» **Text section**
----------

Originally, Sounds of Blackness founder and director Gary Hines co-wrote the track with renowned 80’s R&B songwriters Jimmy Jam and Terry Lewis with the hope of creating an uplifting, and enduring, ode to positivity and resilience.

“We [wanted] to create something that’s not a flash in a pan, but something would be a classic that you’d hear 20 years from now,” Hines told The FADER. Below, more from our talk about the decades-long legacy of Sounds of Blackness, the power of black music, and why the song still resonates today.


When Sounds of Blackness first got together, what was the intent of the group?


We are very serious about our name Sounds of Blackness. This is our 46th anniversary, and we called ourselves and named ourselves Sounds of Blackness because we wanted to, back then and now, present every genre of African-American music. Every sound of blackness for people of all backgrounds with messages of inspiration. So we're very serious about being true to our name to represent the culture, the music of the culture. That’s everything from the songs of Africa, the Caribbean, to work songs, field hollers, spirituals, rock-n-roll — which a lot of people forget that was black music — reggae, gospel, R&B, soul, and hip-hop.

You wrote “Optimistic” in 1991. What was going on in your world at the time?

----------

» **Given data**
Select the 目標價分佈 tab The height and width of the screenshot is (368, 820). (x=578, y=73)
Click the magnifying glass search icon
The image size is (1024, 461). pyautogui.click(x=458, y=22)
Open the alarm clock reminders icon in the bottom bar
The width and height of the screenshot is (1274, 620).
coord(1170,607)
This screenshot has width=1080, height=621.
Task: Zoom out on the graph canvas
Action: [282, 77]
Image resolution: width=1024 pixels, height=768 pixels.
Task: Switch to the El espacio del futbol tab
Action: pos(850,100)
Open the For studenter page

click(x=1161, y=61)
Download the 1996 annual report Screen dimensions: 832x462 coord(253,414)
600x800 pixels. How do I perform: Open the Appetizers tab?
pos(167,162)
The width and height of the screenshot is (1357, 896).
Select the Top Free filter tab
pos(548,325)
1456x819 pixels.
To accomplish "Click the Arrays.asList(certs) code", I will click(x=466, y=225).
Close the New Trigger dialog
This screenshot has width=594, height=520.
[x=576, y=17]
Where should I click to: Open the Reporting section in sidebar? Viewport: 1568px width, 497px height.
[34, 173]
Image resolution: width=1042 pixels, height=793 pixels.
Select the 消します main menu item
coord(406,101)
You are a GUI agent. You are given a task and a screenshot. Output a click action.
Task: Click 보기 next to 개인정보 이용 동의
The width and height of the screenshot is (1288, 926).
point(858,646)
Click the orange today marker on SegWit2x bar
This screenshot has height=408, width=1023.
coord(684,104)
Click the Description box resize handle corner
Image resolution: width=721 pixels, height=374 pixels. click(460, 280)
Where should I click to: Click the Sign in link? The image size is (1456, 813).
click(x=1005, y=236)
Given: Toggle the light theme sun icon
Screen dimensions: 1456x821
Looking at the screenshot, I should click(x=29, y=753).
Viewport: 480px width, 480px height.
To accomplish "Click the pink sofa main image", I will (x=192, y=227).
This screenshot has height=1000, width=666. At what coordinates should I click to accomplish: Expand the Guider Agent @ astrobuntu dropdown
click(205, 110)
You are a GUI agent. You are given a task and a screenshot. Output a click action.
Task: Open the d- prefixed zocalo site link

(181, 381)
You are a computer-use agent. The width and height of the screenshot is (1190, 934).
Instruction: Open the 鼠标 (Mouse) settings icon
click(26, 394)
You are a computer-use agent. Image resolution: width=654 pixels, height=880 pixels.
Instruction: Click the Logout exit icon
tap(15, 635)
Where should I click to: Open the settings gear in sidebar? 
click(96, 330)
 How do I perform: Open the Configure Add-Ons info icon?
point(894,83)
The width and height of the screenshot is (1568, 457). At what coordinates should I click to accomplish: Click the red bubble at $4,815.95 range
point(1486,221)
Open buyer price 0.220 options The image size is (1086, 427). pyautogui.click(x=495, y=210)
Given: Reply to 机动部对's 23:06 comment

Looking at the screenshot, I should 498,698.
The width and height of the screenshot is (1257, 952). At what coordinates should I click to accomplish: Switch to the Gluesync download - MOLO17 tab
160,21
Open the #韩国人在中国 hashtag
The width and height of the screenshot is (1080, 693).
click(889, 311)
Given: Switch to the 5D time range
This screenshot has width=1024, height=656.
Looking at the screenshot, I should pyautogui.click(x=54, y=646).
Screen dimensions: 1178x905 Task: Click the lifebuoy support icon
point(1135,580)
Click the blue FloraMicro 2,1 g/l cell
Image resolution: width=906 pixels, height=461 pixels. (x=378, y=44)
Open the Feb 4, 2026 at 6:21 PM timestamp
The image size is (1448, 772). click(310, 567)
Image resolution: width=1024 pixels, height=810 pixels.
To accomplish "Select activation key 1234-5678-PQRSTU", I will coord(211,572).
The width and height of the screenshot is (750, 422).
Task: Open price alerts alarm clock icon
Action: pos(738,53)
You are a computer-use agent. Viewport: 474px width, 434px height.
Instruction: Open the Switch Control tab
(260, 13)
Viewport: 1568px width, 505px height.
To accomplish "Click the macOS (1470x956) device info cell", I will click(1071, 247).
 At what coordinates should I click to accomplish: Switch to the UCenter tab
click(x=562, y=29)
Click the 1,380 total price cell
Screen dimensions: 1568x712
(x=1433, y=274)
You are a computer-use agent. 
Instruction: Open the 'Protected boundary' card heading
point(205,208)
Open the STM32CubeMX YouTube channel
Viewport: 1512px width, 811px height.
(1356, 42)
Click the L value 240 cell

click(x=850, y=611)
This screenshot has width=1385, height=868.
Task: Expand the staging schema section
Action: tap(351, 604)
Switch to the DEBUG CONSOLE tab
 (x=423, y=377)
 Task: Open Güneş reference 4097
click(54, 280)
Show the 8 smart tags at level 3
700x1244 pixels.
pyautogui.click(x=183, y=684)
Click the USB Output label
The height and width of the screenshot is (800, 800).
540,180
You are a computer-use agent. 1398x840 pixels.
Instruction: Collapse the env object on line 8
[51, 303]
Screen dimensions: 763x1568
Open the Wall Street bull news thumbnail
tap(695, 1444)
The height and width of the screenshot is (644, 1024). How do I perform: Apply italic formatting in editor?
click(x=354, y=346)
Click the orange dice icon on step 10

----------

» **Stated task**
Please carry on the Sounds of Blackness interview above from its last line.

» **Final result**
It was the last song that we [Jimmy Jam and Terry Lewis] wrote and recorded for our first complete album with him called The Evolution of Gospel. At the time, we wanted something that was universally encouraging and uplifting no matter what your race, religion, or ethnicity and something that was truly universal from the heart. Really, that's what African-American music is all about, and in many instances, what all music is all about. At the time on radio especially, there was a lot of negativity in the world, as there is now. So it's really a statement of faith, it's not about white-washing anything, but looking all the horrible situations in the face and saying you know what? Despite what we see, despite what we're going through everyday, all these different things, we have the faith and we believe in god, we believe in ourselves and we believe we can overcome. That gives us reason to be optimistic, no matter what.


Why do you think the the song is currently resonating with so many people more than two decades after it was released?

Once again, negativity has come to the forefront here. Not only across America but around the world in so many different ways and so many different fronts. Not that negative things aren't always a part of our lives, and always a part of the world situation, but not to the degree of prominence that they are now. That's part one. Part two is, what really brought attention to “Optimistic” and back to Sounds of Blackness, is our current song “Royalty” which was inspired by Prince, and we dedicated it to him after we lost him. Over the past year, “Royalty” has been really prominent at the airwaves and it's brought even more visibility back to Sounds of Blackness and back to the messages of hope and inspiration that 'Optimistic' spearheaded.

I was on YouTube and I found this really great performance: it was Sounds of Blackness doing “Optimistic” with Johnny Gill, Karyn White, and Jasmine Guy. Can you tell me what that performance was like.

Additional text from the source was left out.